Onun için parsa ve paye derdiyle yoğrulup siyaset yaparak, üslup ustası ve zillet temsilcisi durumunda ilerlerken, kainatın tüm meyvelerinden tatmak tahterevallinin sırtından düşüldüğü gün nihayetlenir. Ve ardından siyaset müsveddesi defterine işlenir bir zamanlar tatava ile anılan isimler. Öyle dilde, akılda ve yürekte haset beslemek, kendi karanlığını gömülmek ve orada yaşamak siyaset tahterevallisinden acayip şekilde düşmeyi kolaylaştırır veya yakınlaştırır.
Alabildiğine gerinme ve yedekleme dönemi de ışık tutmuyor ise sırlı ince ayrıntılara siyasetin asansörü bir daha işlemez tahterevalliden düşenlere. Mekanik kol çekilmiştir çünkü. Siyaset damarlarında dolaşan enerji o emeksiz yükselme hırsına dur demiştir bir kere. O an her şey kifayetsizleşir ve tersine dönüldükçe, düşünüldükçe derman da eksilir.
Bilinen o dur ki; prensip ve inançlardır insanı insan, adamı adam, siyasetçiyi delikanlı eyleyen. Siyaset ve süreç iyi okunamadıkça, ayan beyana gözler kapandıkça tüm siyasi ajitasyonlar tutmaz, bazen de susturulur. O vakit denilen tebdili kıyafet dolaş da gör hakiki manzarayı olur, bin yıldan beri alışılagelmiş pencereden bir bak kendi haline.
Siyasetin tahterevallisi böyledir ya siyaset terazisi, terazi tartar durur, doğru yanlış eksik fazla demeden. Ama onunda ibresinin sabitleneceği bir nokta vardır. Tohum için toprak, hayat için umut azaldıkça siyaset terazisi de boykota durur, tartmaz. O dakikadan sonra tüm iyilikleri adına siyaset yapılanların, yapılmayanların ayaklarına dökmek de kar etmez.

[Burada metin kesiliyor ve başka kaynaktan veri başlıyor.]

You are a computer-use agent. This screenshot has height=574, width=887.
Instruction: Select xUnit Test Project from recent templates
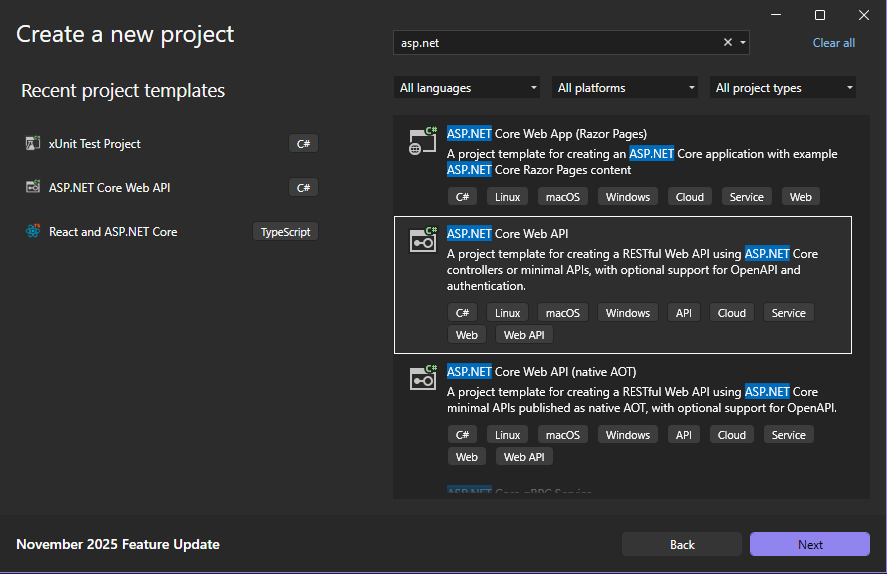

Tam tamına dışa vurulmayan hınçlar ve hadi bakalım oradanlar, ben yaptım oldular akışkanlığını koruduğundan o alışkanlıkların ayıklanışını sağlamak düşkünlükten sonraya kalır. Zihinsel açıklarda beyin fırtınası yaratabilir belki tahterevalli gerçeği. Ancak siparişle laf yetiştirme telaşı, kürsüsü devrilmiş avizeleri dökülmüş saray salonlarında oturulan her masa ayni sonu ve rizikoyu taşır aslında. Düşme korkusu yaşamak siyasetin tecellisi olan kadrosuz kalpaksız varoluşçuluk hevesini anlayamamışlıktandır. Karanlık bir dünya ama ütopik bir memleket rüyası kurgulanırsa siyaset tahterevallisinden düşüş de hızlanır. Külahlarda şişme siyasi ömür, taşıyıcı bantlarda cüruflu bulutlar siyaset gemisini eninde sonunda karaya oturtur.
Zihinsel fukaralık her Allah’ın günü yozlaşan komplolar ve siyasi oyunları fısıldadıkça kulağa gerçekleri savunmak da zorlaşır. Kesif yüklü vukuatlar sızınca toprağa ayıklanmak ve zor sorunsalları açıklamak mahalle kültürü bağlamında ele alınmaya başlanır. Ama açıkça irdelenmediğinden en çizgi dışı savunmalar hazırlansa bile, sisteme entegre olmayanların genellemeleri haklılık kazanır ve düşüş devam eder. Suç kavramına odaklanmışlık gerçeği apayrı bakış açıları ile değerlendirilmedikçe sadece şeytanın ayak izleri takip edilir. Bu durumda varılacak son ise üç aşağı beş yukarı aşikardır.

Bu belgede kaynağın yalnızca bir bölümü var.